Exercise 6. The calibration function uses bounds \(\rho \in (-0.999, 0.999)\) and \(\nu \in (0.01, 2.0)\). Explain why each bound is necessary. What numerical problems arise if \(\rho\) is allowed to reach exactly \(\pm 1\)? What happens to the Hagan formula if \(\nu = 0\), and why is a small positive lower bound used instead?
Solution to Exercise 6
Bounds on \(\rho \in (-0.999, 0.999)\):
The correlation parameter \(\rho\) appears in the Hagan formula in several places that become singular as \(|\rho| \to 1\):
- The function \(x(z) = \ln((\sqrt{1-2\rho z + z^2} + z - \rho)/(1-\rho))\) has the denominator \((1-\rho)\). When \(\rho = 1\), this denominator is zero and the logarithm diverges for any \(z > 0\). The ratio \(z/x(z)\) requires a separate limiting formula.
- The geodesic distance on the SABR manifold involves the factor \(1/(1-\rho^2)\), which diverges as \(|\rho| \to 1\). Geometrically, at \(|\rho| = 1\) the two Brownian motions are perfectly (anti-)correlated, and the two-dimensional diffusion degenerates to a one-dimensional process on a curve within the \((F, \sigma)\) plane.
- The Cholesky decomposition used in Monte Carlo (\(W_2 = \rho W_1 + \sqrt{1-\rho^2}\,Z_2\)) has \(\sqrt{1-\rho^2} = 0\) at \(|\rho| = 1\), so the second Brownian motion loses all independent randomness.
Using bounds \(\pm 0.999\) keeps the optimizer away from these singularities while still allowing near-perfect correlation when the data demands it.
Bounds on \(\nu \in (0.01, 2.0)\):
Lower bound: When \(\nu = 0\), the SABR model reduces to the CEV model with constant \(\sigma = \alpha\). The Hagan formula is valid in this limit, but the \(z/x(z)\) factor involves the ratio \(0/0\) (since \(z = (\nu/\alpha)(FK)^{(1-\beta)/2}\ln(F/K)\) is proportional to \(\nu\), and \(x(z) \to 0\) as \(z \to 0\)). While the limit \(z/x(z) \to 1\) is well-defined analytically, the numerical computation of \(x(z) = \ln(\cdots)\) for \(z \approx 0\) suffers from catastrophic cancellation. Using \(\nu \geq 0.01\) avoids this numerical issue. If the true best-fit \(\nu\) is smaller than 0.01, the model is effectively CEV and should be calibrated as such.

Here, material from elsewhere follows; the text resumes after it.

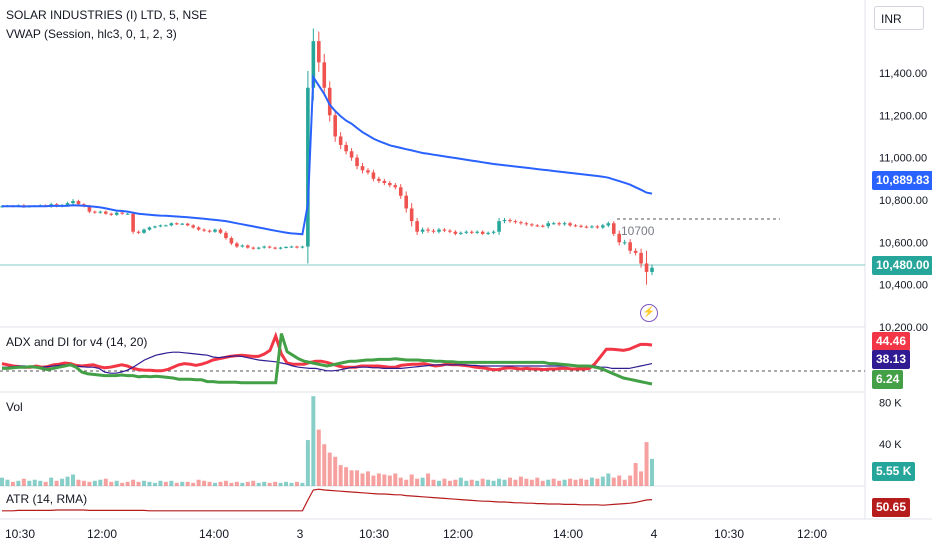  What do you see at coordinates (102, 534) in the screenshot?
I see `time-tick-label: 12:00` at bounding box center [102, 534].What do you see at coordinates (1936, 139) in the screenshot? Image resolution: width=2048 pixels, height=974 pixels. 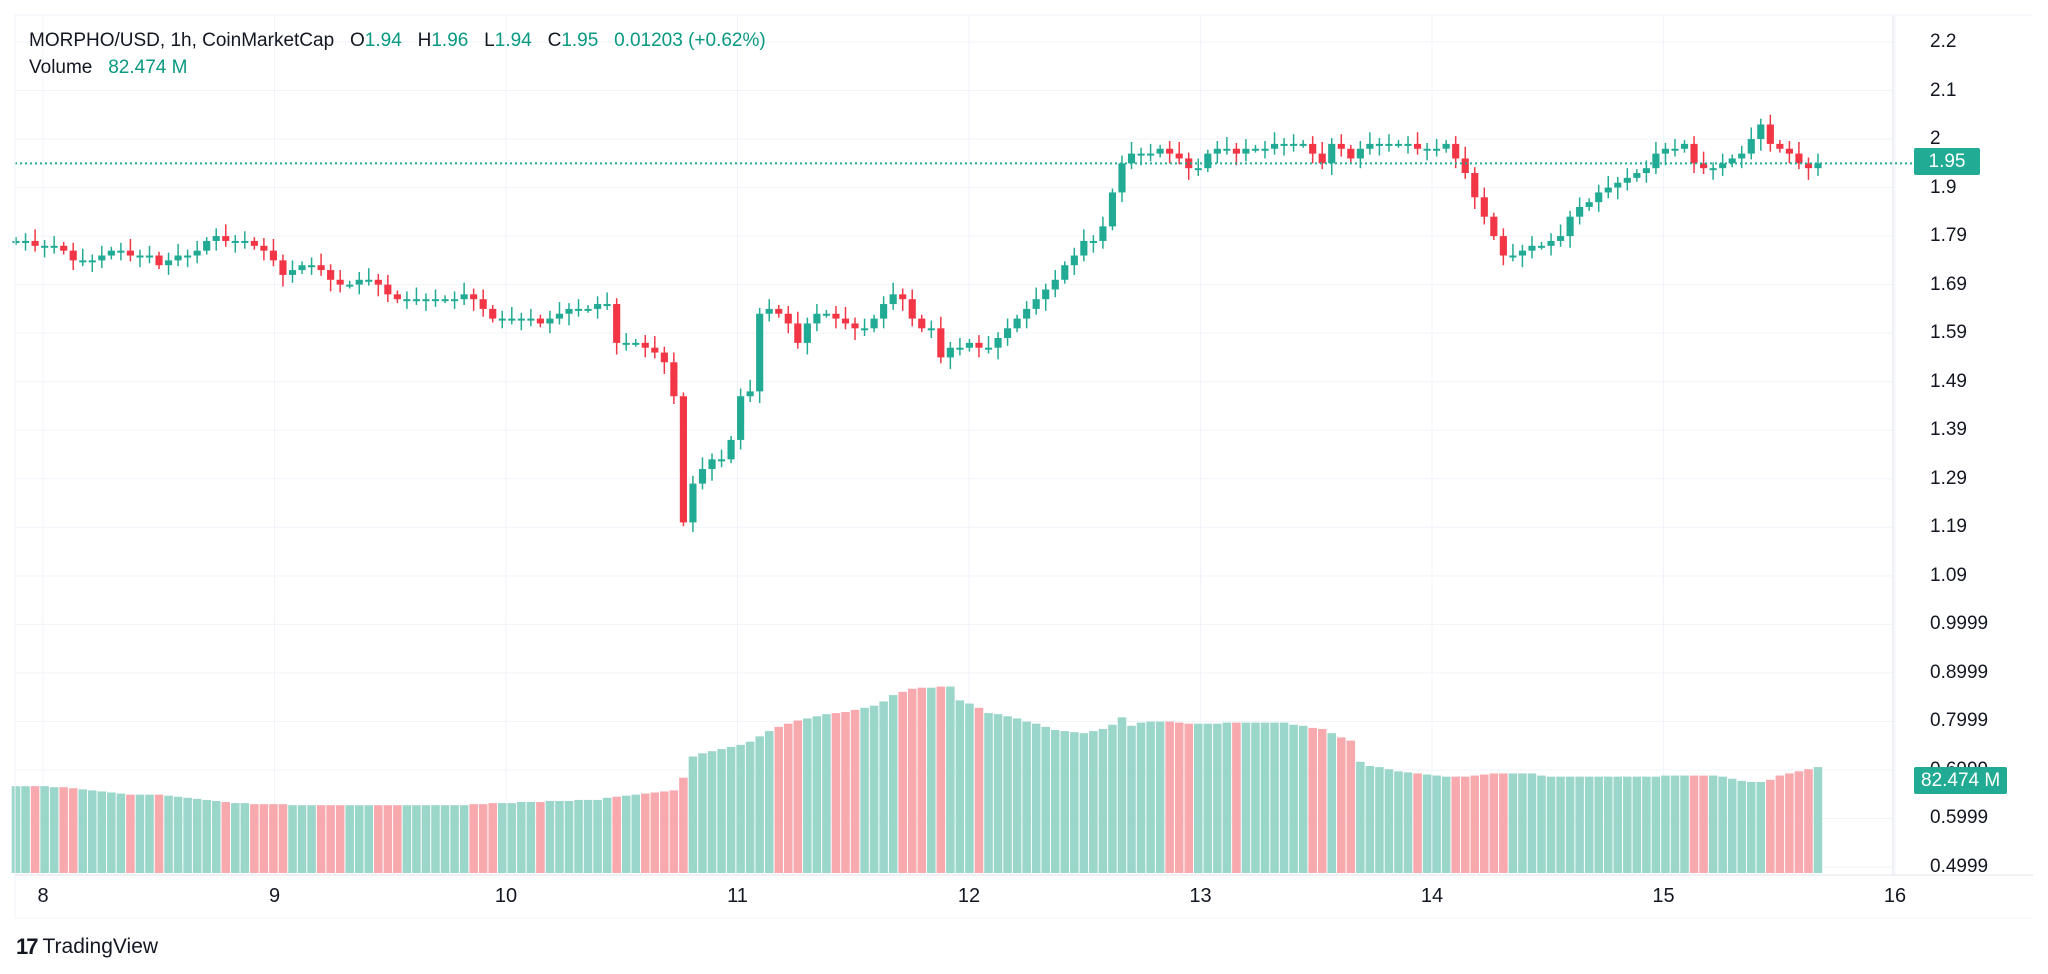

Upper bound: The Hagan formula is a short-time asymptotic expansion with error \(O(\nu^2 T)\). For \(\nu > 2\), the expansion parameter \(\nu^2 T\) exceeds 4 even for \(T = 1\), making the approximation unreliable. The upper bound prevents the optimizer from exploring parameter regions where the Hagan formula produces meaningless results. In practice, \(\nu > 1\) is already unusual for most markets.